I’m not a fan of this view.  Lower cost of distribution can reduce the barriers to accepting new applications or experiences, but it can’t create the experiences or information.  Videoconferencing is a good example; a decade of promoting videoconferencing has proven that if we give it away people will take it, but they’ll avoid paying for it in the majority of cases.  Networking can’t move forward by doing stuff for free; you can’t earn an ROI on a free service.

What limits the scope, the value, of networking today?  You could argue that it’s not anything in networking at all but something back inside, the information or experience source.  Back in the mid-60s I heard a pioneer IT type in a major corporation tell executives that the computer could double the productivity of their workers.  Twenty years later, my surveys showed that almost 90% of executives still believed that was possible, and only a small percentage less believe it today.  But they believe that information will do the job and not connection.  The networking revolution of the future is dependent on IT, on backfilling the information/experience reservoir with more stuff to deliver.  The cloud, or how the cloud evolves, is more important to networking than SDN or NFV because it could answer the questions Why do we want to do this and How will we make money on it?

That doesn’t mean that we have to sit on our hands.  SDN and NFV represent mechanisms for adapting what the network can do and how cheaply it can do it.  They can change the basic economics of networking so that things that were impossible a decade ago become practical or even easy now.  Mobile networking is that kind of new force, and so what we should be looking to now to transform both networking and IT is how SDN and NFV and the cloud would intersect with the mobile trend.

Back in the mid-60s we were collecting transaction information by keypunching information from retail records.  How much broadband do you think businesses would be consuming now if that application was still the driver of data movement?  At some point in the future, when every worker has a kind of super-personal-assistant in the form of a mobile device and uses this gadget in every aspect of their jobs, we’ll look back on today’s models of business productivity and laugh.  Same with entertainment.  But it’s just as laughable to assume that we’d advance networking without mobility as to assume that punched cards could drive broadband deployment.

The battle for network supremacy and the battle for IT supremacy have always been symbiotic in the past.  Cisco’s success was as much due to the impact of the PC on business networking and the shift away from SNA that created as it was from the Internet—maybe even more.  The question is whether the next big thing will be, as past ones have been, a step by a new player into a niche created by another, or a leap by a player who has both network and IT credentials.  Cisco and IBM, arguably the giants in their respective fields, hope it’s the latter and that they’ll do the leaping.  The standards processes, the VCs, those who want to continue both network and IT populism hope that we can somehow do the former and advance as an industry.

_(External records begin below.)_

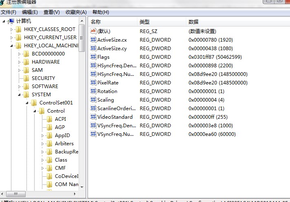The height and width of the screenshot is (202, 290).
Task: Click the DWORD icon beside ActiveSize.cx
Action: pos(93,40)
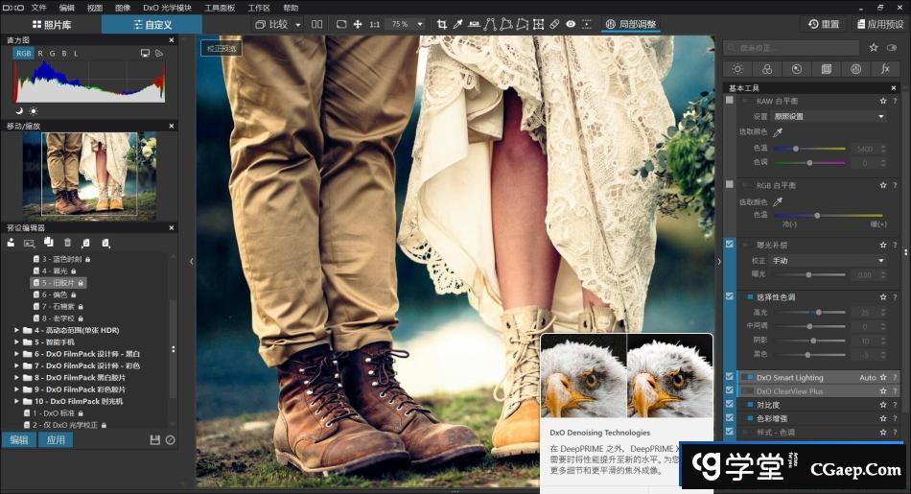Viewport: 911px width, 494px height.
Task: Click the 应用预设 apply preset button
Action: pyautogui.click(x=879, y=24)
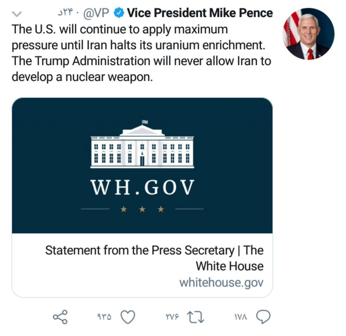Click the three gold stars on the card
346x336 pixels.
pyautogui.click(x=142, y=209)
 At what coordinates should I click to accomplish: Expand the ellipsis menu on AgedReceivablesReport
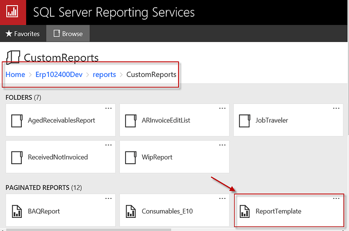(108, 108)
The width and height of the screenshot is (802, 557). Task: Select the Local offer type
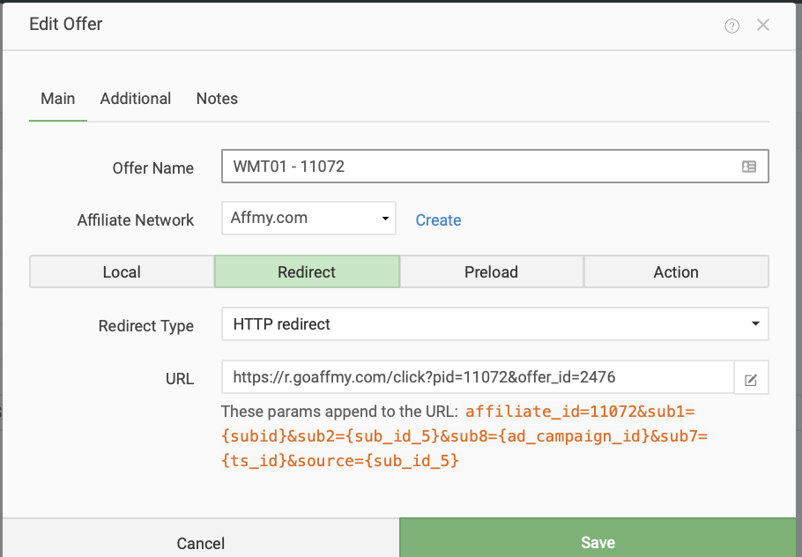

Can we?  None of our past successes in networking or IT were fostered by standards and collective action.  I’d hope, as most of you likely do, that it can be different this time, but great advances in an information age are likely to demand great changes with massive scopes of impact, and it’s not going to be easy to let go of all our little projects and envision a great one.  But only a great change can bring great results.  Somehow we have to fuse IT and networking together, and into mobility.  Otherwise we’re going to cost-manage until we’re promoting accounting degrees instead of computer science degrees.